Claude Ollier en 1986 © Sophie Bassouls - Getty
LES MISES EN SCÈNE DE CLAUDE OLLIER
Je viens tout juste d’achever la lecture de La Mise en scène. Le premier en date (1958) des Prix Médicis. Un roman de Claude Ollier qui me tient encore rivée à ses pages. Livre fermé, les pages continuent en effet de me hanter. Ce livre, je l’ai déniché dans une ancienne madia, un vieux pétrin corse où je range un bon nombre d’anciens ouvrages, à lire ou à relire. Celui-ci était du nombre des livres que j’ai mis de côté. Je ne sais trop pourquoi il était resté ainsi confiné. Il avait pris l’humidité, quelques moisissures aussi, mais il était tout à fait déchiffrable. Lorsque je l’ai extirpé du coffre où il se mourait (tout livre oublié est un livre mort), j’ai imaginé qu’il s’agissait d’un roman de Claude Simon. Ce n’est qu’après avoir commencé à le feuilleter que j’ai pris conscience qu’il s’agissait bel et bien d’un ouvrage de Claude Ollier. Un écrivain dont, à mon grand regret, je n’ai gardé aucun souvenir de lecture. Il est vrai que, dans mon esprit, Claude Ollier est resté étiqueté « Nouveau Roman ». Et c’est probablement la (mauvaise) raison pour laquelle je l’avais délaissé.
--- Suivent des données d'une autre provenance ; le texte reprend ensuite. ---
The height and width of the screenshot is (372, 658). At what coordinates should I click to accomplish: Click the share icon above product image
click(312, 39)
Pourtant les quelques lignes du texte de présentation de la quatrième de couverture auraient dû m’aimanter car s’y trouvent rassemblés tous les ingrédients indispensables à l’éveil d’un véritable désir de lecture. D’une lecture prolongée d’ailleurs puisque La Mise en scène est le tome premier d’une suite fictionnelle (Le Jeu d’enfant) qui en comporte huit. Suite que Claude Ollier a composée entre 1955 et 1975. En première de couverture, une photo de Claude Ollier, représentant la muraille d’un grenier à grains, à Aït Bouguemez, dans la vallée du Haut-Atlas. De quoi attiser encore davantage mon intérêt pour ce roman d’aventures présenté comme « colonial », un roman policier qui « est aussi un étonnant documentaire sur une contrée retirée du monde berbère musulman ».
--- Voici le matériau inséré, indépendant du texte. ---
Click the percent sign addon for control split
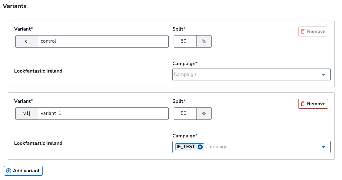This screenshot has width=342, height=180. tap(204, 41)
Sans tarder, je me suis donc lancée dans la lecture de La Mise en scène, qui a creusé en moi son sillon d’interrogations, de perplexités, de mystères et d’enthousiasmes. Quel ouvrage ! À nul autre comparable ! Quel jeu de construction ! Quel jeu de pistes magistral ! Et quelle « mise en scène » ! Ou plutôt quel emboîtement fascinant de mises en scène. Mises en scène subtiles et savamment orchestrées par l’auteur dans un lieu quasi clos de montagnes désertiques du Haut-Atlas, où les autochtones qu’on y croise semblent s’être tacitement entendus pour maintenir l’ingénieur Lassalle, l’étranger, loin de leurs petits arrangements. Mises en scène qui se succèdent d’un lieu à l’autre, dans une kyrielle de déplacements et de rencontres dont il est difficile de dire si ceux-ci sont vraiment dus au hasard ou si, au contraire, ils sont dus aux jeux du bouche à oreille qui, même dans ces douars excentrés, retranchés derrière les murailles montagneuses, circulent pleinement. Mises en scène ordonnancées avec une méticulosité d’horloger par le romancier qui place ses pions sur l’échiquier de la toile qu’il a tissée entre le bourg d’Assameur où vient d’arriver Lassalle et l’Aït Imlil où ce dernier doit se rendre. Et d’où il devra repartir pour rejoindre son point de départ. D’Assameur à Assameur, et au-delà, Dar el Hamra.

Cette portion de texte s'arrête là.